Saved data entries
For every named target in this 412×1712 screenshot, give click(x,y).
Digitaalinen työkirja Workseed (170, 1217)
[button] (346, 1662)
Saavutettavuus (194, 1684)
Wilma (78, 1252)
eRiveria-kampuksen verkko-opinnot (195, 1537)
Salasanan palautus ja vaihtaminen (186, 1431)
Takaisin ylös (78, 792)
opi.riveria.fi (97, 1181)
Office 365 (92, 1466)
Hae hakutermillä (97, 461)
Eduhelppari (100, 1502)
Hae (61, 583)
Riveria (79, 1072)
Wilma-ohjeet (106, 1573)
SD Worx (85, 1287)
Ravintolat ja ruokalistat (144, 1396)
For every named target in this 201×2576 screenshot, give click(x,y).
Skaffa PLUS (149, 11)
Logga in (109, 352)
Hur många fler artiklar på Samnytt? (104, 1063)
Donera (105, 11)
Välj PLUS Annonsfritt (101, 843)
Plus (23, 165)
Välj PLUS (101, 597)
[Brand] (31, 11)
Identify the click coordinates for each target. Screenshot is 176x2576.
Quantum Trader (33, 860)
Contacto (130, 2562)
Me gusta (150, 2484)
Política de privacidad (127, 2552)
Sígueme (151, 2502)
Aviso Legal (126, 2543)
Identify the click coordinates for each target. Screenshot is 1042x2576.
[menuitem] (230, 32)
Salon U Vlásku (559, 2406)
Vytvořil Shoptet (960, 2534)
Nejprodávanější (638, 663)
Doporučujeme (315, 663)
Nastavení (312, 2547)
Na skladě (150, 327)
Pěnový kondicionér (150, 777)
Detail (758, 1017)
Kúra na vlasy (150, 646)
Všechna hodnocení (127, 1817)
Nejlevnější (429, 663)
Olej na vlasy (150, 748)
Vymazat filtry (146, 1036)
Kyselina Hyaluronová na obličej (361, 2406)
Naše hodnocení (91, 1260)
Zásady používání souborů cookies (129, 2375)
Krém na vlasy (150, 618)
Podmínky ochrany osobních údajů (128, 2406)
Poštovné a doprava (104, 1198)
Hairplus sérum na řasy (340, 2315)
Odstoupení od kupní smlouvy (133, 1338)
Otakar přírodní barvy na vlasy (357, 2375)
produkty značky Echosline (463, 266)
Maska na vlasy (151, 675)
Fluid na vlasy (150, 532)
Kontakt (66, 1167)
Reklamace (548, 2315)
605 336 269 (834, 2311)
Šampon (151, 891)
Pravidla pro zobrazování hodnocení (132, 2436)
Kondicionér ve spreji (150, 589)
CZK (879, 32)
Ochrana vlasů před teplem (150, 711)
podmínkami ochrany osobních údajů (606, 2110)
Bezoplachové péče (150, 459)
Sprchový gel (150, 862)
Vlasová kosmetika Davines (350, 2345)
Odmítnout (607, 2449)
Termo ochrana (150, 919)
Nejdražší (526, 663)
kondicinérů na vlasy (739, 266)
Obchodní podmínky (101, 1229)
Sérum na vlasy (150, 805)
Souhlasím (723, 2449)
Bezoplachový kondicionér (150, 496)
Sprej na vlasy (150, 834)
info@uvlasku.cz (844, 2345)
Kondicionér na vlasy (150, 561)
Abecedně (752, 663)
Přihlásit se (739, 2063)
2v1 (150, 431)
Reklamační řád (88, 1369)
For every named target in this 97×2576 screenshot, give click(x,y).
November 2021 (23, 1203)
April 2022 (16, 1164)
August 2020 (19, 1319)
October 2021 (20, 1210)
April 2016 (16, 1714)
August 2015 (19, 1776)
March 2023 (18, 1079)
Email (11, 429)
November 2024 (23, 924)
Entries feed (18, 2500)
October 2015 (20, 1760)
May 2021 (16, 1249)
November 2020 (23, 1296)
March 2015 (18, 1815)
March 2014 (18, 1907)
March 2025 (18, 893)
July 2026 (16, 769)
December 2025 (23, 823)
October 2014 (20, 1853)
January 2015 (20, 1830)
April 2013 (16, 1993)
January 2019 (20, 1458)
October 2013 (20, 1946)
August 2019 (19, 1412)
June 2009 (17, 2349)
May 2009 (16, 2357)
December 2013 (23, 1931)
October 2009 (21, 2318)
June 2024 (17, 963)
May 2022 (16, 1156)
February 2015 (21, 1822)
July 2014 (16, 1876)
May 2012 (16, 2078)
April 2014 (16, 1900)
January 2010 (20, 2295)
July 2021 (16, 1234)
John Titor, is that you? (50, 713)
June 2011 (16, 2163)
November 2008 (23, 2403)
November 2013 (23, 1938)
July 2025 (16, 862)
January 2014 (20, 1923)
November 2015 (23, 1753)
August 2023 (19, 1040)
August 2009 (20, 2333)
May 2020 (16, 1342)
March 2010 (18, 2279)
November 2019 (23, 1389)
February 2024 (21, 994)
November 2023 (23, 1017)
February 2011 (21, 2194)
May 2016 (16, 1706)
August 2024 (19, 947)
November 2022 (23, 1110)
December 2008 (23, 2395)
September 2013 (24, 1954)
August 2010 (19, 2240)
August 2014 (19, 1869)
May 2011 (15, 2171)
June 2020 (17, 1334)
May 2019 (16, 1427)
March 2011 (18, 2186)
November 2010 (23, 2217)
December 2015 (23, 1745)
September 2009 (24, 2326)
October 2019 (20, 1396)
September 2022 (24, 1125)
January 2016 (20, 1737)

* EXERCISE AIM *
Each line from the first line of the entries up to and including the line containing "Contacto (130, 2562)" should be transcribed exactly, with all other lines left out.

* PROBLEM SOLUTION *
For every named target in this 412×1712 screenshot, give click(x,y).
Digitaalinen työkirja Workseed (170, 1217)
[button] (346, 1662)
Saavutettavuus (194, 1684)
Wilma (78, 1252)
eRiveria-kampuksen verkko-opinnot (195, 1537)
Salasanan palautus ja vaihtaminen (186, 1431)
Takaisin ylös (78, 792)
opi.riveria.fi (97, 1181)
Office 365 (92, 1466)
Hae hakutermillä (97, 461)
Eduhelppari (100, 1502)
Hae (61, 583)
Riveria (79, 1072)
Wilma-ohjeet (106, 1573)
SD Worx (85, 1287)
Ravintolat ja ruokalistat (144, 1396)
For every named target in this 201×2576 screenshot, give click(x,y).
Skaffa PLUS (149, 11)
Logga in (109, 352)
Hur många fler artiklar på Samnytt? (104, 1063)
Donera (105, 11)
Välj PLUS Annonsfritt (101, 843)
Plus (23, 165)
Välj PLUS (101, 597)
[Brand] (31, 11)
Identify the click coordinates for each target. Screenshot is 176x2576.
Quantum Trader (33, 860)
Contacto (130, 2562)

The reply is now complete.